Tuesday, December 14, 2010

Better than El Grande? (Dominant Species)

Kozure purchased Dominant Species recently, and Shemp made it his pick this week.

In Dominant Species, each player represents a type of creature in the animal kingdom (reptile, mammals, birds, insects, arachnids or amphibian). The world slowly expands to reveal various types of terrain while simultaneously the ice age creeps up and turns a subset of the terrain to inhospitable tundra. The various types of creatures struggle to evolve and adapt themselves to the available terrain while simultaneously trying to outnumber the others.

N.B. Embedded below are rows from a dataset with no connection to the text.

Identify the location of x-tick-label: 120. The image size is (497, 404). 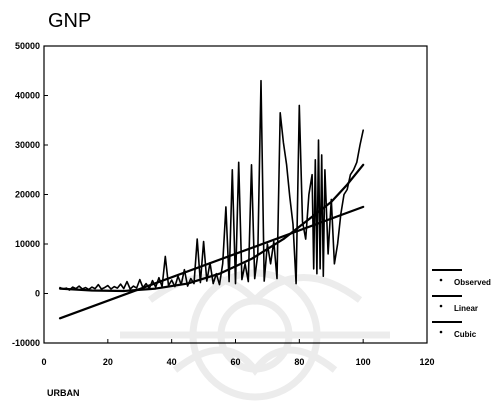
(426, 362).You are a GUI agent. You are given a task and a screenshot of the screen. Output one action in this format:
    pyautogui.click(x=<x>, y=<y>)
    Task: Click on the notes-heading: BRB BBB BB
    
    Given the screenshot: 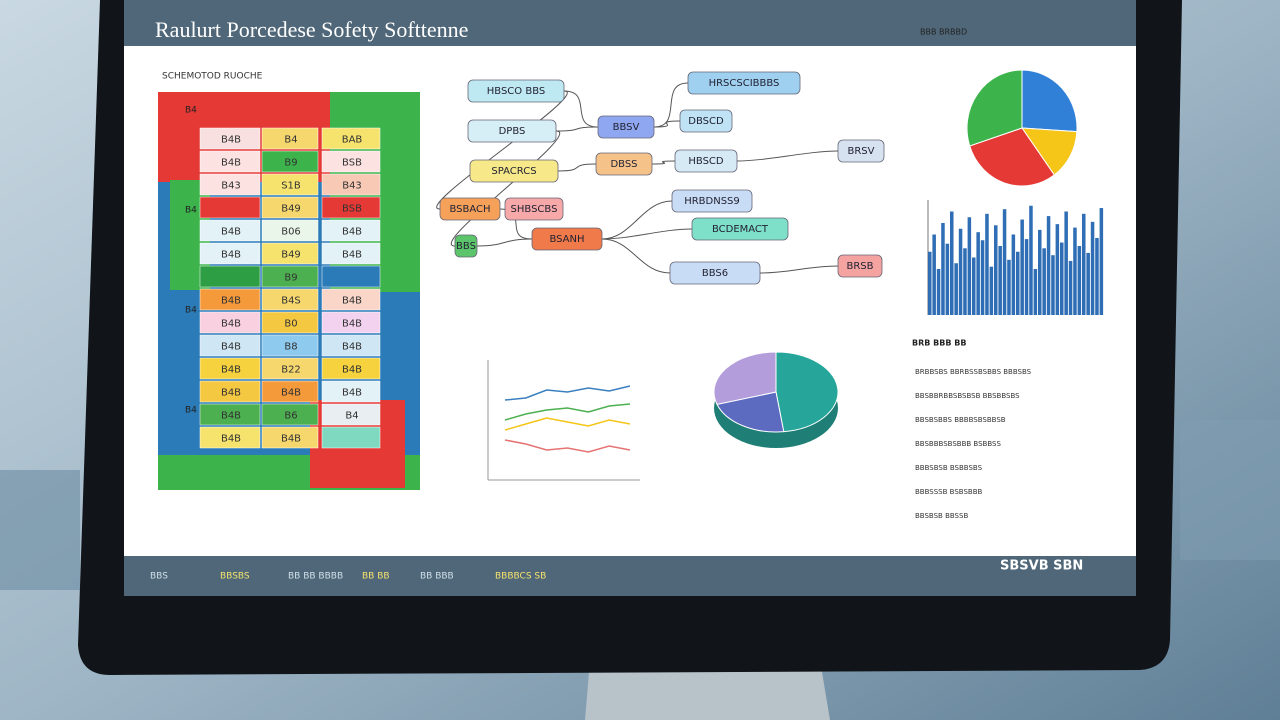 What is the action you would take?
    pyautogui.click(x=939, y=344)
    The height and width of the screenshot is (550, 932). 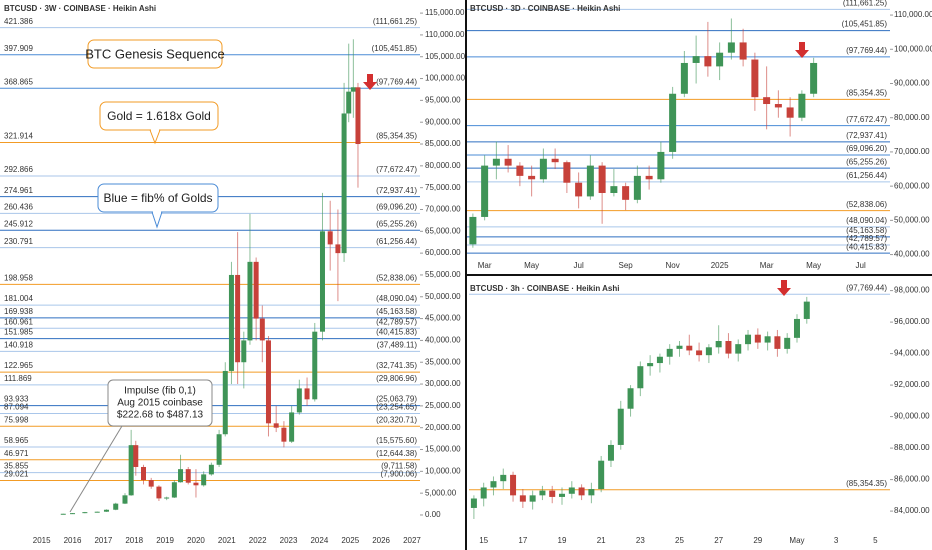 I want to click on y-tick-label: 65,000.00, so click(x=443, y=230).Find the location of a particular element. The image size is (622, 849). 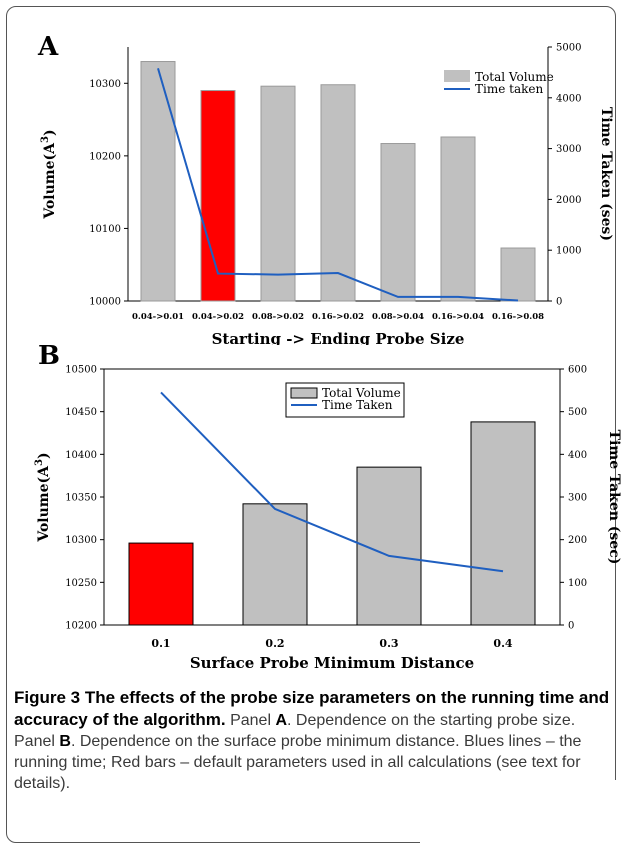

b-category-label: 0.2 is located at coordinates (274, 644).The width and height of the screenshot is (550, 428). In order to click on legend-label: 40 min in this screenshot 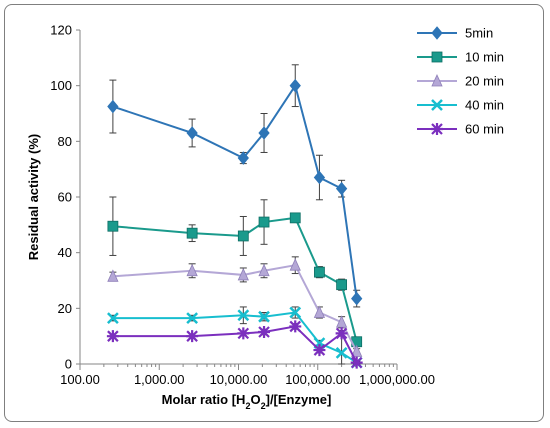, I will do `click(484, 106)`.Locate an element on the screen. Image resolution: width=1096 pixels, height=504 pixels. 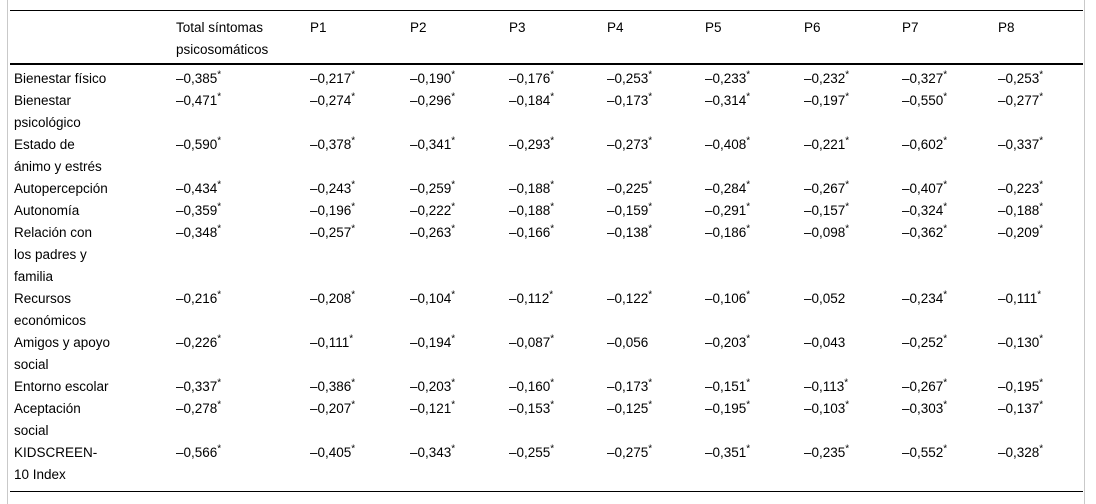
correlation-cell: –0,337* is located at coordinates (1021, 144).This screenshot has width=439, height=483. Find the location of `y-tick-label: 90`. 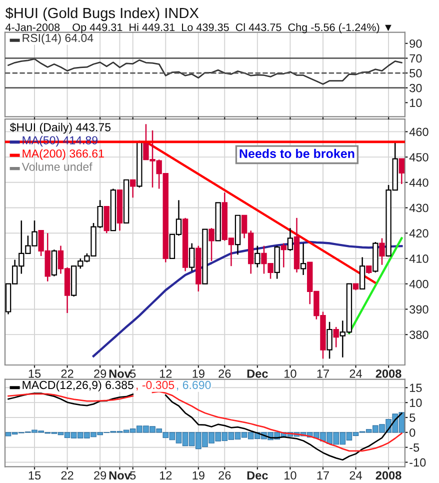

y-tick-label: 90 is located at coordinates (416, 44).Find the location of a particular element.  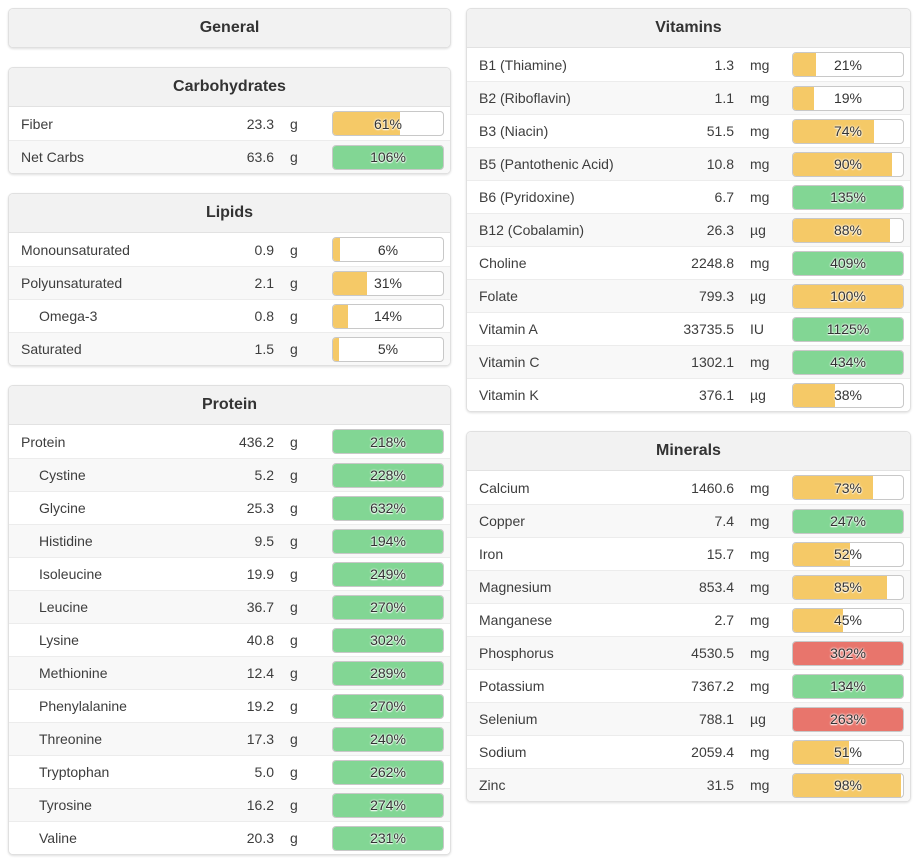

nutrient-value: 5.2 is located at coordinates (264, 475).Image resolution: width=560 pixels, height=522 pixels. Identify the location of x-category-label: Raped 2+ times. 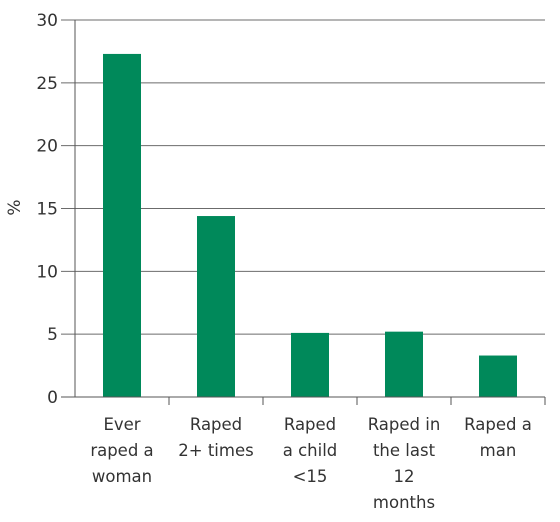
(216, 438). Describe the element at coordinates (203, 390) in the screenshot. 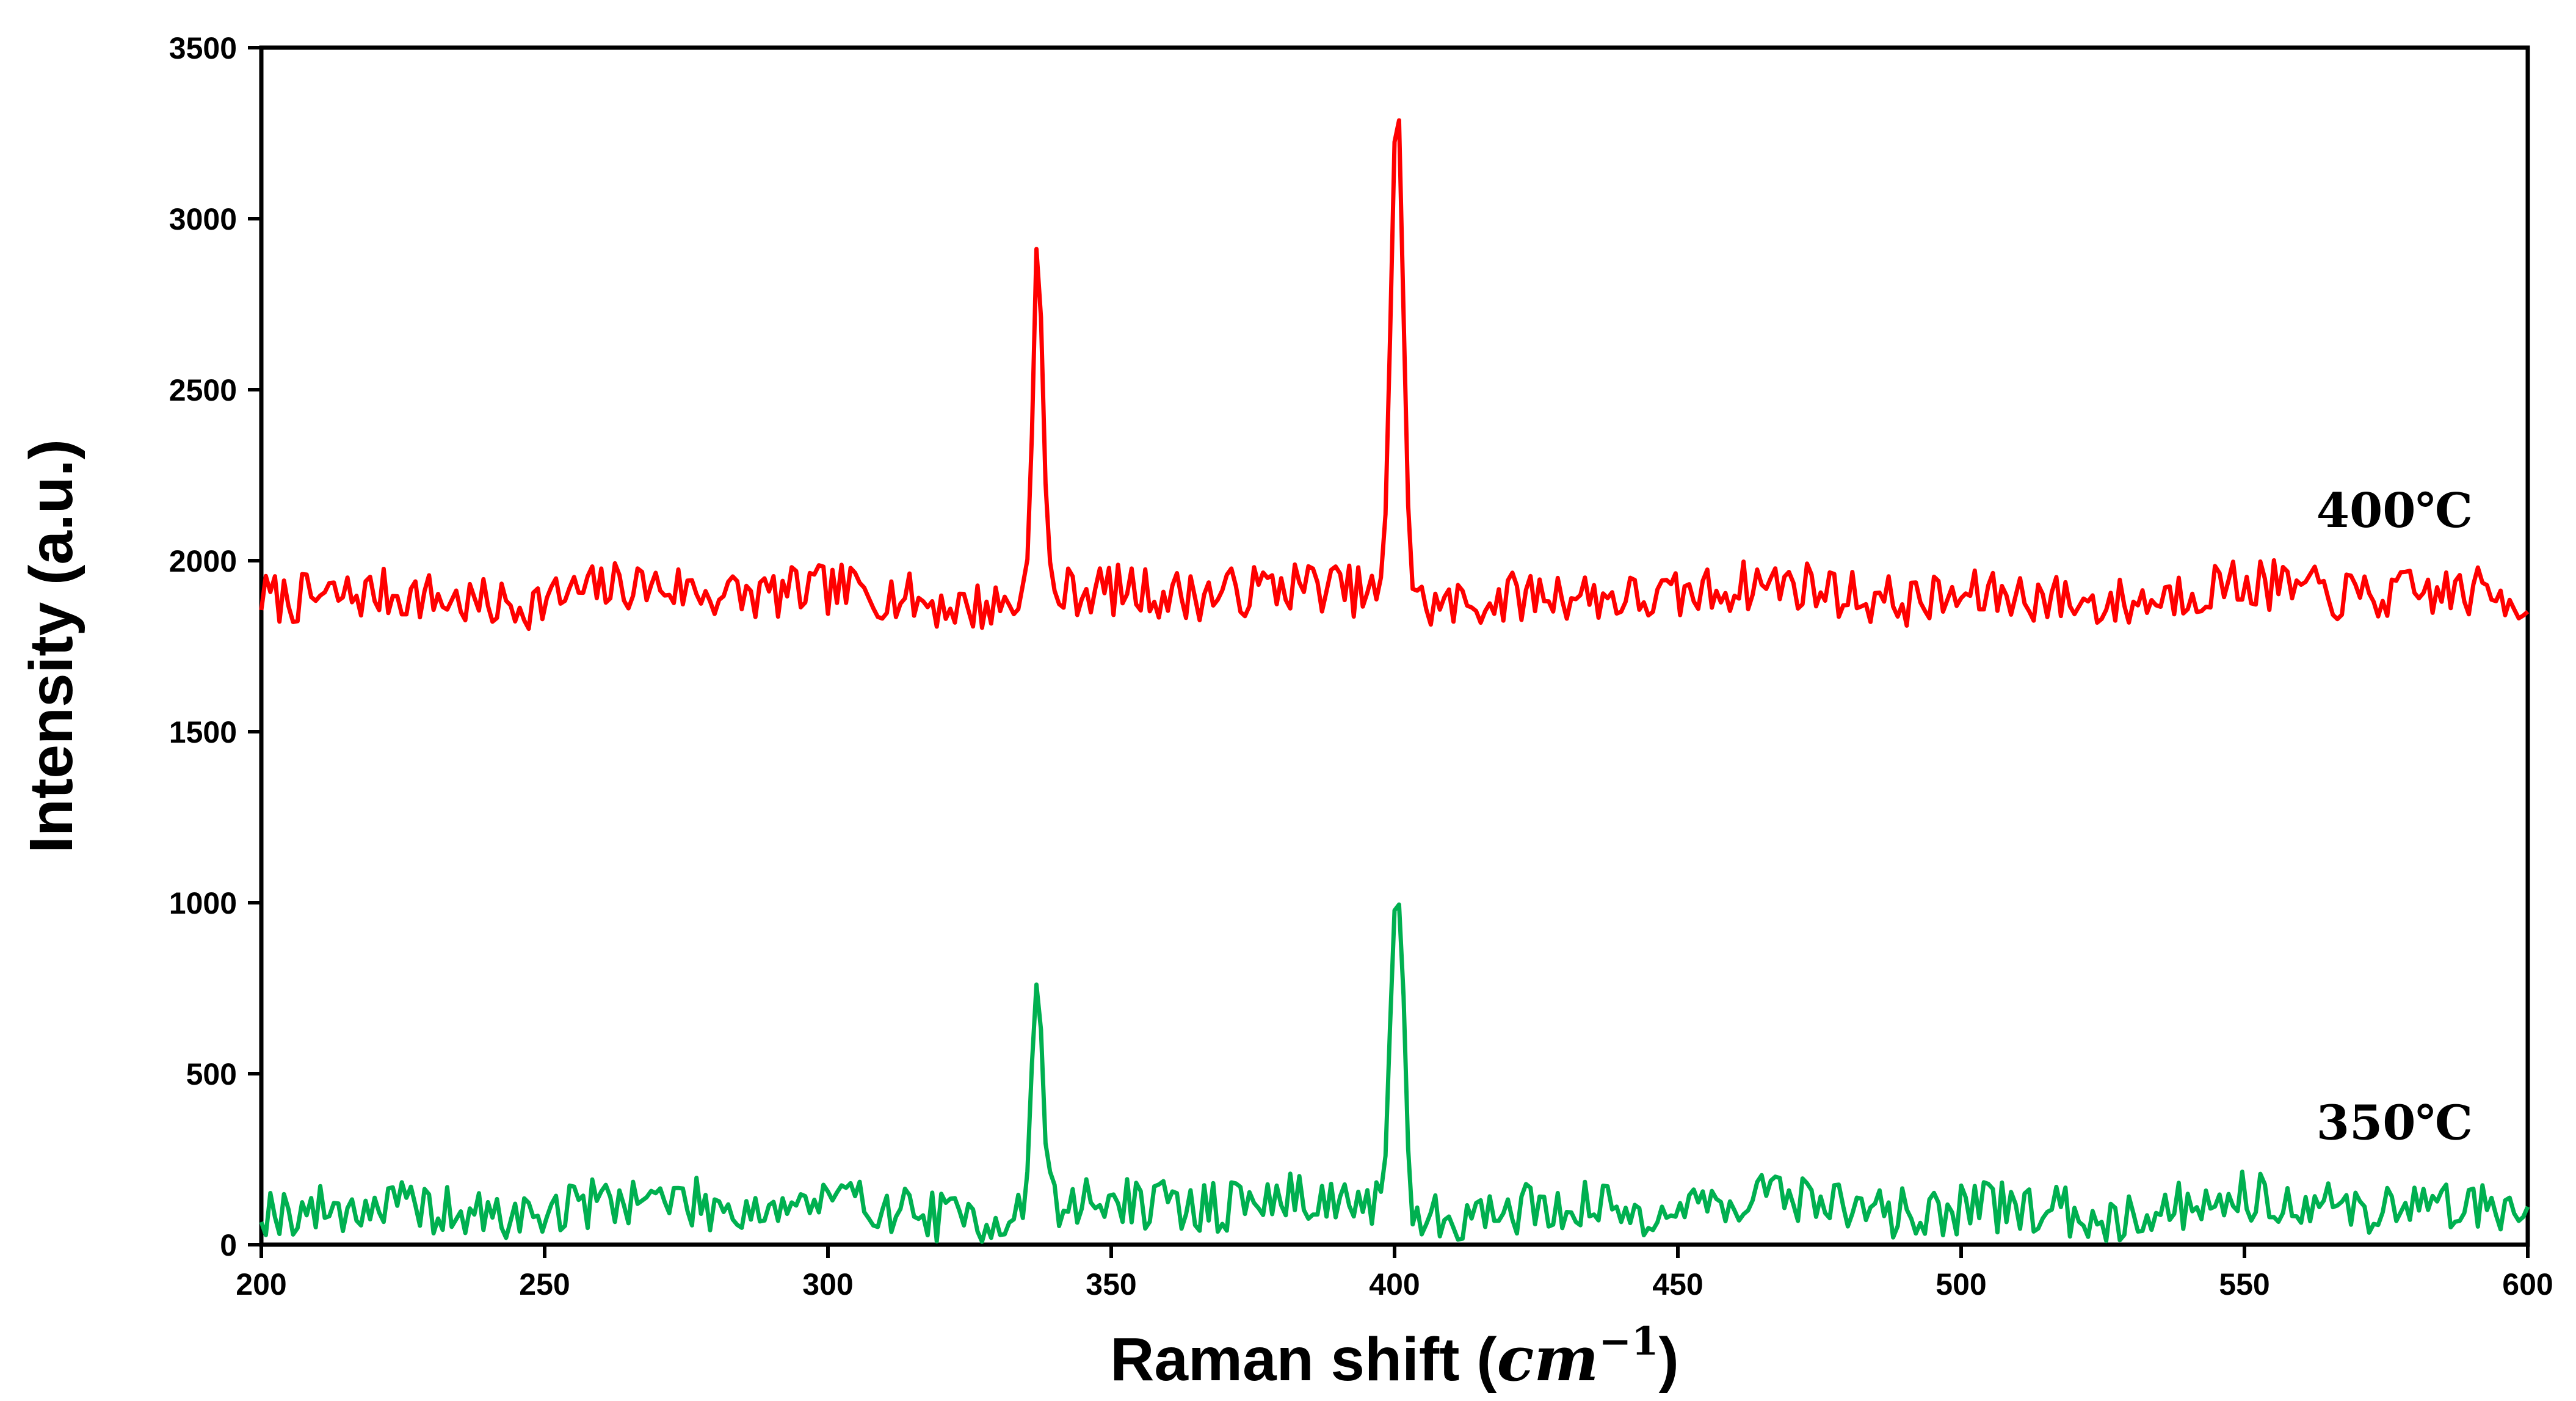

I see `y-tick-label: 2500` at that location.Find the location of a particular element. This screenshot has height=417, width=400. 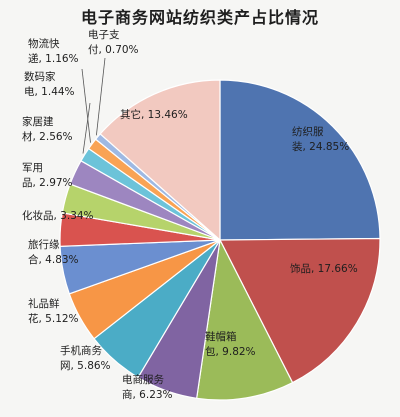

data-label-7: 化妆品, 3.34% is located at coordinates (58, 216). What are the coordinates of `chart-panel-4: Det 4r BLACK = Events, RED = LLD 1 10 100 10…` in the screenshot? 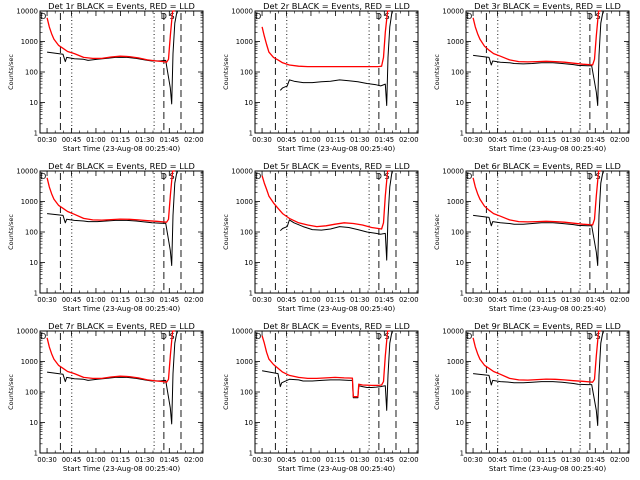 It's located at (106, 237).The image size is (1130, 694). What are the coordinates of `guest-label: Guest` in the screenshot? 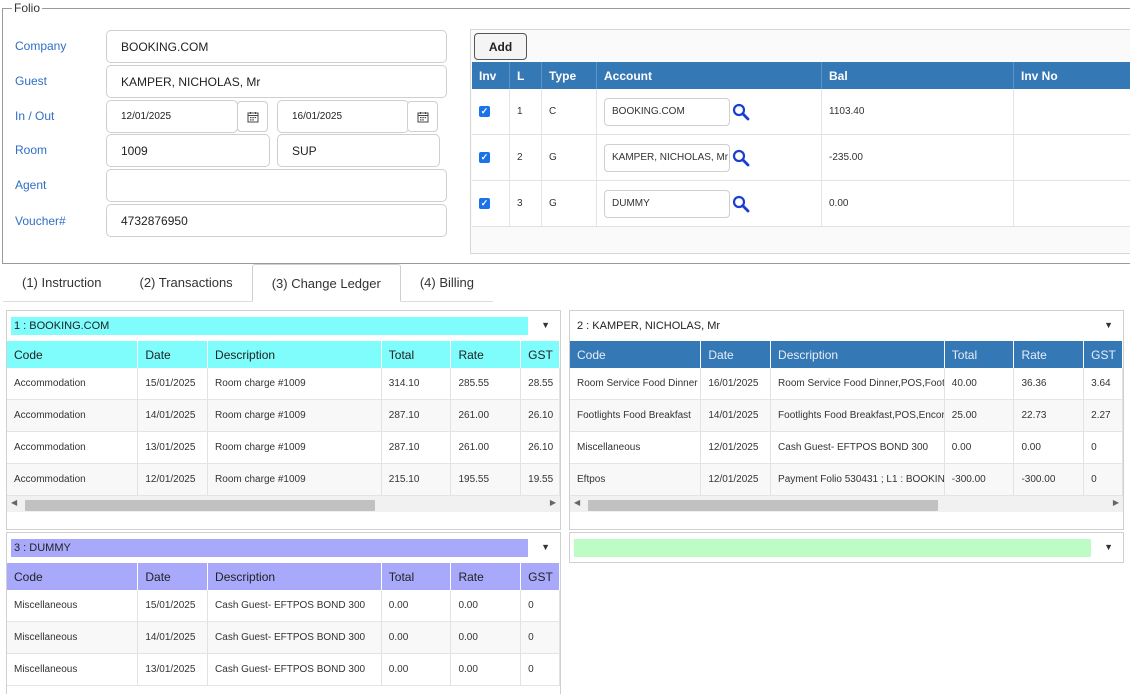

At it's core, Dominant Species is a worker placement/ area majority game. There are a large number of options each turn, from selecting from an available list of adaptations, to exploring the land, to migrating and attacking other creatures. Players select where to place their 3 action pawns (to start) amongst the available options. Afterwards, the actions are resolved. The board play itself felt very much like playing El Grande EXTREME edition... Various mechanisms are pushing many coloured cubes around the board, all in a contest to gain majorities. What sets this game apart is the vast array of options and intertwined mechanics. In particular, the area majority has two facets which must be managed simultaneously: Who has the largest number of animals present, and who is the most adapted to the environment. When scoring occurs, the player with the most animals gets the most points (similar to El Grande), but the player with the best adapted animal gets to draw from several face up cards which can confer powerful bonuses to that player.

With all these extra layers of stuff comes the inevitable longer playtime. in our game, we played a shortened version (Kozure removed a number of cards. 10?) and it still clocked in at 3hrs. Honestly, I didn't really see what would have improved with the full game. There doesn't seem to be long term strategies that would only come to fruition after a certain amount of play (as opposed to Through the Ages, where "idea" strategies take longer to compared to the short term military strategy). Personally, I would probably choose to play the same way next time.

In our session, I played the arachnids, who's special ability is that they can kill one animal (one cube) of their choice every round for free. I took a domination card called "Blight" (I think) which allowed me to eliminate certain resources from the board. The intended effect was to slow down Kozure, the leader at the time. The actual effect was nearly wiping him off the board when extinction was checked. He was reduced to a single cube! Over the course of the game, Kozure saw his early fortunes fall and Shemp took the lead. I managed a comeback, and when the end game points were calculated I won by a handful of points. It was very close.

Overall, I quite enjoyed the game. The theme is well executed, there appears to be multiple players of strategy, there is a good amount of player interaction, etc. It's long though. And it's a thinker, open to definite analysis paralysis. Given the similar feeling to El Grande, I'd likely choose to play that game most of the time just because it's so much shorter. Still, there is lots of depth to explore here, so I'd be happy to play again!

1 comment:

  1. jaywowzer9:41 PM

    This is one that I've been very tempted to pick up, but the limited supply has temporarily postponed making a final 'buy' decision. Hope you play again soon so I can read more of your session reporting and commentary. I'm less concerned about the game length than I am on the AP potential to create downtime. In the meantime I've pre-ordered Urban Sprawl (the other GMT P500 title from Chad Jensen).